Work instruction: Which lines in the records below contain the word "arrow"? Return each of them.

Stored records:
_ _ _ _ _

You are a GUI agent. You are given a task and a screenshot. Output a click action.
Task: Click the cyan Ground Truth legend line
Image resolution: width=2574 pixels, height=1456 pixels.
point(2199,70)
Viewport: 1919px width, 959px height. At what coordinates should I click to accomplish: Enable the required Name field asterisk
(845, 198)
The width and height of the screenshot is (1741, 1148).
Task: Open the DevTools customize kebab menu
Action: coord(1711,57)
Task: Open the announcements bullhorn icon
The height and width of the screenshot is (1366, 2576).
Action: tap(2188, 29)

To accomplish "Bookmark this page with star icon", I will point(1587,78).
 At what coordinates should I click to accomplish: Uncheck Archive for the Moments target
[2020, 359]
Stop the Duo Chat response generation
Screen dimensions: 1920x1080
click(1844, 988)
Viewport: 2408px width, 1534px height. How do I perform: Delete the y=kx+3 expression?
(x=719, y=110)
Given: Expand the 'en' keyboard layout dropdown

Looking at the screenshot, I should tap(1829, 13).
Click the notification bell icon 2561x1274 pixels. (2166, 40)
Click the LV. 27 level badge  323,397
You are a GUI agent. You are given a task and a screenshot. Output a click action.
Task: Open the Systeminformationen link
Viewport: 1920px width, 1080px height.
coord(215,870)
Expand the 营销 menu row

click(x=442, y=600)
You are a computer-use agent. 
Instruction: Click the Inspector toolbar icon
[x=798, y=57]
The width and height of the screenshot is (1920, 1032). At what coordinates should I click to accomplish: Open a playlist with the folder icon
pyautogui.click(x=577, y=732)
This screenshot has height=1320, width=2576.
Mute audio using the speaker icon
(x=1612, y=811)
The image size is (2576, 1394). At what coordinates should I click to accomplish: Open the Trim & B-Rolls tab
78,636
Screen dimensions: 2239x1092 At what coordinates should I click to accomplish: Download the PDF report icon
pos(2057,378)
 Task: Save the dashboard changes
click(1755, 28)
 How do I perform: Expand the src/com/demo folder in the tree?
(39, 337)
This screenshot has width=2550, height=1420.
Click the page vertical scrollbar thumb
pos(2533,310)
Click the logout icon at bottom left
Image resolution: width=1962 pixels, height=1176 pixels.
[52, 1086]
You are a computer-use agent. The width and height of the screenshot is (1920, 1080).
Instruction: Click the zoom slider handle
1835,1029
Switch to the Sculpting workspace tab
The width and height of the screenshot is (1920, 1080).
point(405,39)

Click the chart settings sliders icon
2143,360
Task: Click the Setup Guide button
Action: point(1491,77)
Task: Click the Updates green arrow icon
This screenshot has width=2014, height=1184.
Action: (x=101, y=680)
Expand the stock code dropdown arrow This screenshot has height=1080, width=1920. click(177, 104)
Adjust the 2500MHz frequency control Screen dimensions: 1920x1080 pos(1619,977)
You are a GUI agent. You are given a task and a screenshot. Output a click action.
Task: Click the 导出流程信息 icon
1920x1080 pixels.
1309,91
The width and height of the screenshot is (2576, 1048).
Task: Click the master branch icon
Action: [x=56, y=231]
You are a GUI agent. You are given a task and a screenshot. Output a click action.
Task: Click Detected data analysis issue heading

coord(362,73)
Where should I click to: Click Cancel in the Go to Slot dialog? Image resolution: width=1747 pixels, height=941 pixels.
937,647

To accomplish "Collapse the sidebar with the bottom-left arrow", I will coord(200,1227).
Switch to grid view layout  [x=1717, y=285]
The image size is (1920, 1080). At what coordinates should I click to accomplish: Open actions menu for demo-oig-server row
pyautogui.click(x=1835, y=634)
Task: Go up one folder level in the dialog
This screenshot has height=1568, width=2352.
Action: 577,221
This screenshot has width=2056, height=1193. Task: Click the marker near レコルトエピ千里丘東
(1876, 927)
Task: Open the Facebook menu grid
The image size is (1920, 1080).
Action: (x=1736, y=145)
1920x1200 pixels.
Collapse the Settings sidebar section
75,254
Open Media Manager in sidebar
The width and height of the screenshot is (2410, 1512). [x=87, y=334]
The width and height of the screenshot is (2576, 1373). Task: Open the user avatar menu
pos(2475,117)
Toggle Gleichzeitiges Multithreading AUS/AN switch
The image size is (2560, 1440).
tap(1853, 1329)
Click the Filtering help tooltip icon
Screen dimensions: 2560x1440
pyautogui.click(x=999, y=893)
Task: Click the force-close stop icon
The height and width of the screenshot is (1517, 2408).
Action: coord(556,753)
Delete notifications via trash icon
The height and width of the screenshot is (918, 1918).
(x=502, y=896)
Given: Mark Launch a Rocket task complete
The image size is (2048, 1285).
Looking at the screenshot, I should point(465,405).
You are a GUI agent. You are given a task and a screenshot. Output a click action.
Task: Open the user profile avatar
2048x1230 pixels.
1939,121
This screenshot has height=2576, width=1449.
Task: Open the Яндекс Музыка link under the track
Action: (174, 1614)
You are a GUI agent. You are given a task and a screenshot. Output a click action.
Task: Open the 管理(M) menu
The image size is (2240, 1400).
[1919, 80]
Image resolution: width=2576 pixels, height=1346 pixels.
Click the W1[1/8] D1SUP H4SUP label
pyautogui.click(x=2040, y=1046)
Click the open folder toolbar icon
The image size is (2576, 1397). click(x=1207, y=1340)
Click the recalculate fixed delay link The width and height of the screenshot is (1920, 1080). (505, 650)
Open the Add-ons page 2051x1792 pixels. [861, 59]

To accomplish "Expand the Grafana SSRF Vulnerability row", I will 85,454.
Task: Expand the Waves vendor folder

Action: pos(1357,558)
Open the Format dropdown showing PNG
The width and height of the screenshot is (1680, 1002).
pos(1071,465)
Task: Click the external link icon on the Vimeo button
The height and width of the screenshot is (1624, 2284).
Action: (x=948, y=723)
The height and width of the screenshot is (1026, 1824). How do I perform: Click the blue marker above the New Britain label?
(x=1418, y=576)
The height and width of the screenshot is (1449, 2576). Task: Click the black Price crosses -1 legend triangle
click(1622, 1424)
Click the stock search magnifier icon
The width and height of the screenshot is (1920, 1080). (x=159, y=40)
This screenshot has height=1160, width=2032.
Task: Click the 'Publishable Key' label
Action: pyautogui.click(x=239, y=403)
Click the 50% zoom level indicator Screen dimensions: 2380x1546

_ _ _ _ _

Solution:
Task: Click the Updates green arrow icon
Expand the stock code dropdown arrow This screenshot has height=1080, width=1920. click(177, 104)
To accomplish "Collapse the sidebar with the bottom-left arrow", I will coord(200,1227).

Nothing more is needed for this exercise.